But "boys will be boys" need not be the final word on the matter! Even if these reading gaps often refused to be closed between girls and boys the world over, regardless of intervention, that doesn't mean new strategies for helping boys to find reading fun shouldn't be embraced. Quite the contrary! It's just as true that boys still lack an interest in reading compared to girls, and that may be something that we can do something about! The task at hand is to help boys get excited about reading, and therefore read to the best of their ability anyways, regardless of whether their averages can ever match with girls.
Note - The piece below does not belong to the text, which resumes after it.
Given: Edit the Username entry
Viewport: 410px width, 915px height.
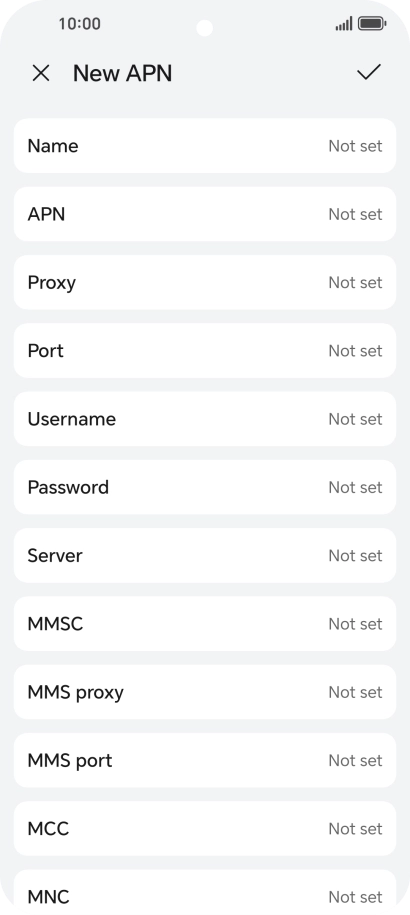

But when it comes to teaching reading skills to boys, all methods are not created equal. It's long been known that boys learn better when they can be active, goal-oriented, and when learning can be turned into more of a competition or a game. Here's one idea that can help bolster their enthusiasm and hone their skills at reading, both in and out of the classroom. It's called "Twister with Sight Words", an idea coming from the excellent A Mom With a Lesson Plan blog.

This game caught our eyes for the ways it seems particularly suited to how boys actually learn (being physical, games..etc), and for just what it can be used to teach them (reading skills, in this case). 

As with regular twister the object is to be touching 4 spaces at the same time. We started out using cards that told which body part to use… that was way too much. So I let the kids decide what part to put where. 
I showed Big M the word to find, then read it to him. 
We did four words each… then switched players.
What a nifty idea. Often all boys need are creative solutions like this. And who said reading had to be a "sit still and pay attention" activity anyway? Pfft! This looks a lot funner.

Monday, March 20, 2017

Movement Improves Boys' Reading Scores

Quiz time. What are the two most common educational observations about boys? Answer: (1) they like to move, and (2) "they don't read good." Boys are zooming through hallways, jumping on chairs, and running in circles in classrooms the world over, and anyone who's spent time in a kindergarten knows this. Another thing they know is, just as boys seem to embody the "hyperactive" trope, they also reign as the perennial princes of the "poor reader" one too. 

But the more boys move, the more boys seem to thrive. So what's going on here? It would seem that when boys are being deprived opportunities to move around during their day, they are being set up to fail more where it (literally) counts, and especially in reading. It shouldn't be surprising then that a new study has found that boys who move more do better at reading than those who spend too much of their time at school "parkin' it." Perhaps a new rhyme for educators should be: "too much time sitting makes a boy feel like quitting."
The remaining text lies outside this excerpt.